Abstract: Generative Adversarial Networks are a promising modern application of Deep Learning that allows models to *generate* examples. However, GANs are complex, difficult to tune, and limited to small examples. We will explore recent GAN progress with a model that generates faces conditional on desired features, like 'smiling' and 'bangs'.

This workshop is designed for Data Scientists, researchers, and software developers familiar with keras, tensorflow, or similar recent Deep Learning tools. It is expected that most in the audience will be able to build models and begin to train them on a local machine. Such students will not leave the tutorial with fully trained models. While students are not expected to have remote access to a machine configured with CUDA and tensorflow-gpu, the instructor will.

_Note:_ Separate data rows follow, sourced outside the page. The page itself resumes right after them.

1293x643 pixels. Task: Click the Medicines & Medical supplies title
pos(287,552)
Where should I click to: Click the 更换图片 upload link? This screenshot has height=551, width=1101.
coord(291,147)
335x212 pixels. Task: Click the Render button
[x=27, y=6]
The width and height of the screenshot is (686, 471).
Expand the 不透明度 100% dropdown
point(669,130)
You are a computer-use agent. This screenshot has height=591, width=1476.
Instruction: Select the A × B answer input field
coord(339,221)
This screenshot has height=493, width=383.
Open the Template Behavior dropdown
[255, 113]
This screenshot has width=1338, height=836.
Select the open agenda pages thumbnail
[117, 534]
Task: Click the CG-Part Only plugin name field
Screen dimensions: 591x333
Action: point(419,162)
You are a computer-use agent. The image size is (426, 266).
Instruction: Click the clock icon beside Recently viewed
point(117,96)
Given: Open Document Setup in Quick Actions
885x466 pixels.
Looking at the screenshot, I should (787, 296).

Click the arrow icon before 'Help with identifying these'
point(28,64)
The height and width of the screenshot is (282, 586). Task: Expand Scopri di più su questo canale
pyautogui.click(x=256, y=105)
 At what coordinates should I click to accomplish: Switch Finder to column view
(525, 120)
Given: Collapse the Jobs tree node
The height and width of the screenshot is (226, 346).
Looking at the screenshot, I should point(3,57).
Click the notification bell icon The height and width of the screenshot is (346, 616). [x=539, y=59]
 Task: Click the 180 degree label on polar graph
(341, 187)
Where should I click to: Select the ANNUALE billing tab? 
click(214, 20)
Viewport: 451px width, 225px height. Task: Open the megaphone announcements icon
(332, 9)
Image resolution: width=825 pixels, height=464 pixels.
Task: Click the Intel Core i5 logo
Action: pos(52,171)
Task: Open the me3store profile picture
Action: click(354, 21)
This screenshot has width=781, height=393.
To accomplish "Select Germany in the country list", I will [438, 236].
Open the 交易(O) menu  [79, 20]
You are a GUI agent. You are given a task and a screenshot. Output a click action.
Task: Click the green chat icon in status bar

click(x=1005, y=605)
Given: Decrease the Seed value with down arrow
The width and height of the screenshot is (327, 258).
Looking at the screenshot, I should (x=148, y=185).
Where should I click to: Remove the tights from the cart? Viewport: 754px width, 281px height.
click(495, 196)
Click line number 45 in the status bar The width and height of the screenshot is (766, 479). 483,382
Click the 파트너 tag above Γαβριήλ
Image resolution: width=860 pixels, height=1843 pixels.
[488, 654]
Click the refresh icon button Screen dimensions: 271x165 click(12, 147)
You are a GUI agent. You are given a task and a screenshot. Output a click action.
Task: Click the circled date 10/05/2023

After attending, students in the target audience should be able to - Identify and explain the essential components of Generative Adversarial Networks including Deep Convolutional versions. - Modify existing GAN implementations. - Design a GAN for a novel application. - Understand and explain recent improvements in GAN loss functions.

Bio: Sophie is a Senior Data Scientist at Metis where she is a bootcamp instructor and leads curriculum development. Sophie works in deep learning and data science ethics. Through t4tech she helps provide free trans-centered classes in programming and data science. She holds masters degrees in Electrical and Computer Engineering and Psychology, and her writing has appeared in Information Week. Sophie is passionate about teaching, both in theory and in practice, and about making sure that data science is primarily a tool that is used to improve people's lives.